** begin **
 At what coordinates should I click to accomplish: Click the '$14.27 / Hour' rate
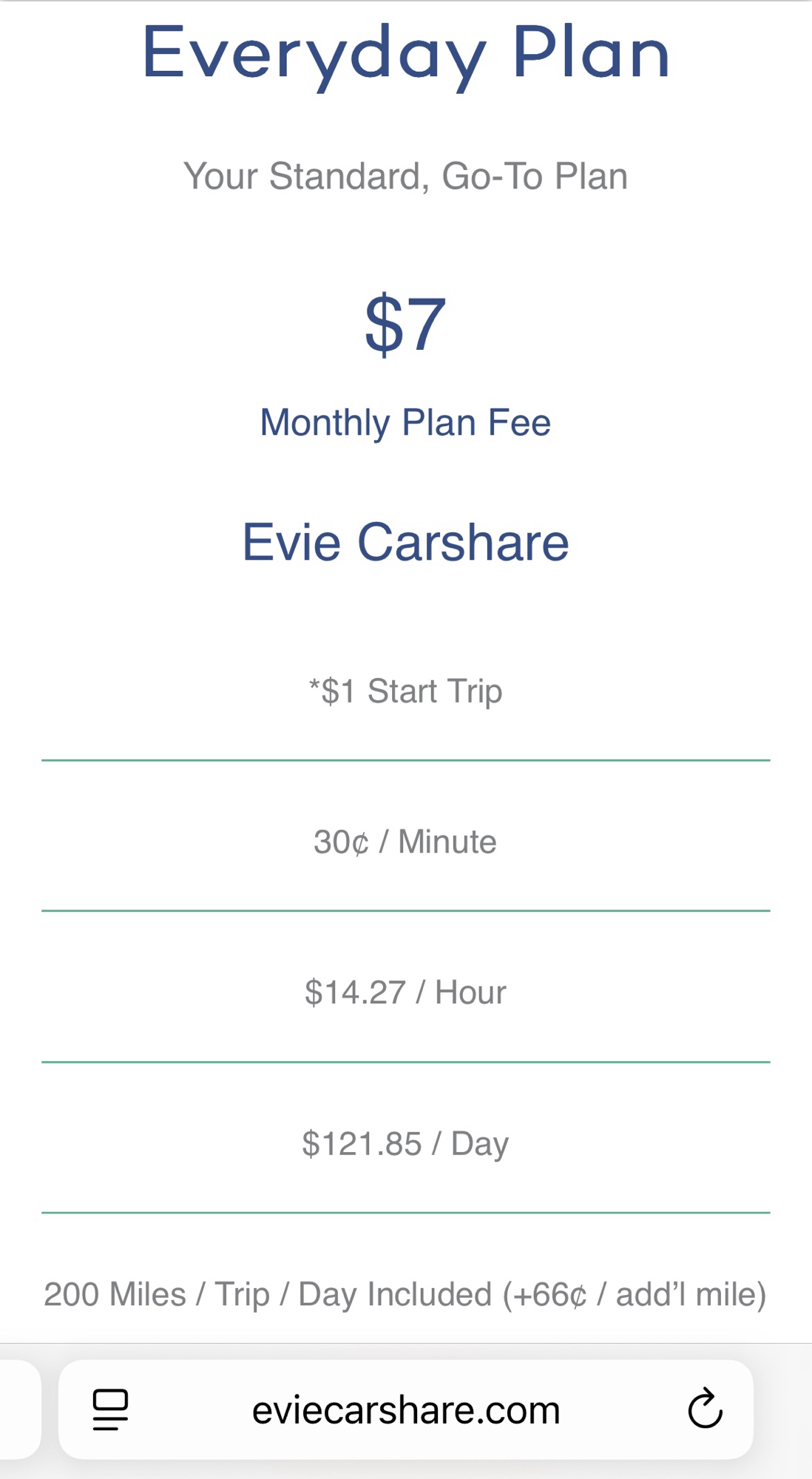405,992
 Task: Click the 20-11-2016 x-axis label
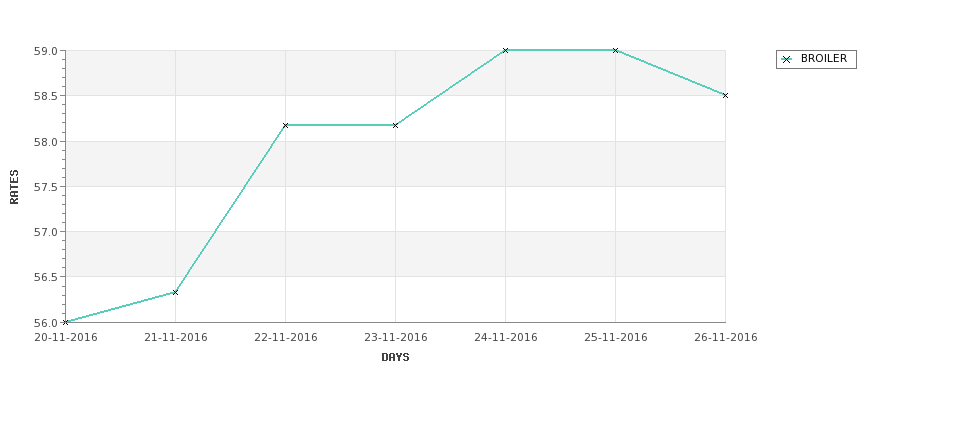(65, 338)
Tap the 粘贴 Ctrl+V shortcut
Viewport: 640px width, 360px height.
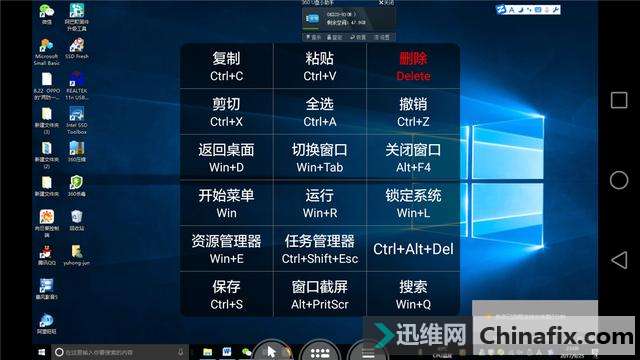tap(320, 66)
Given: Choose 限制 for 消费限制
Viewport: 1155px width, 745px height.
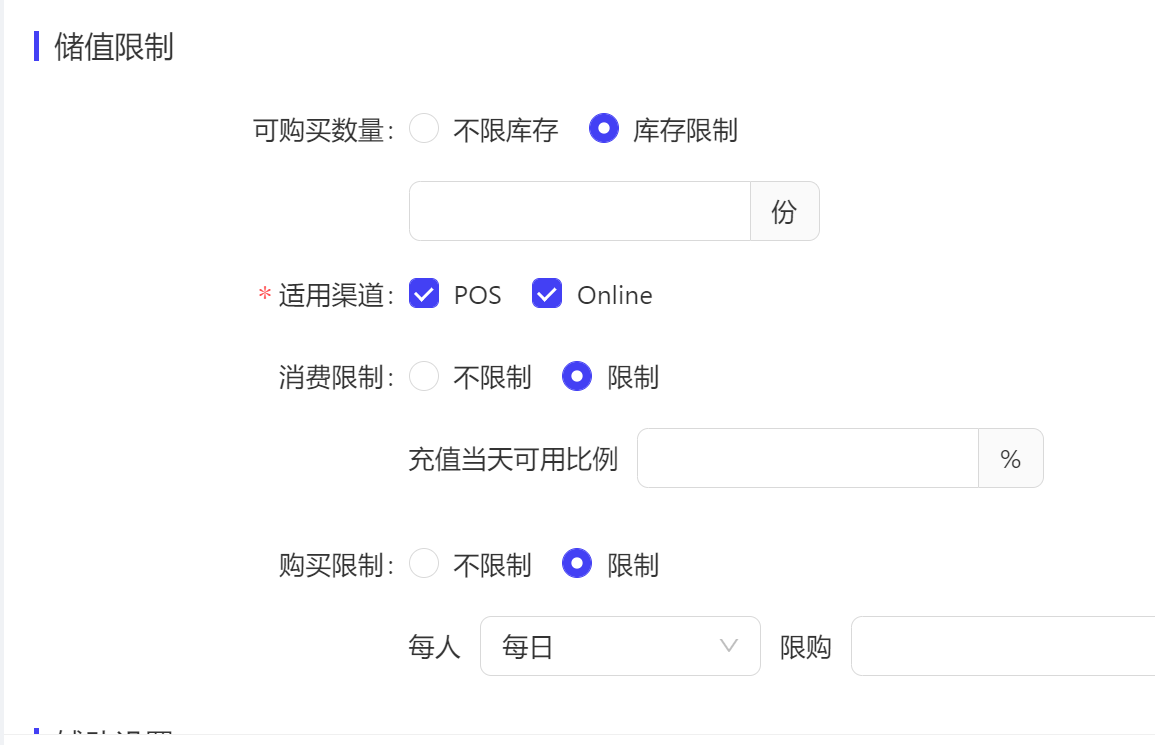Looking at the screenshot, I should coord(577,376).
** end **
## Work to do
Give every line of the listing above as a JSON list of strings, one string per line, with blank lines left out. Leave the pictures out.

## Solution
[
  " At what coordinates should I click to accomplish: Click the '$14.27 / Hour' rate",
  "405,992",
  " Task: Click the 20-11-2016 x-axis label",
  "(65, 338)",
  "Tap the 粘贴 Ctrl+V shortcut",
  "Viewport: 640px width, 360px height.",
  "tap(320, 66)",
  "Given: Choose 限制 for 消费限制",
  "Viewport: 1155px width, 745px height.",
  "Looking at the screenshot, I should coord(577,376)."
]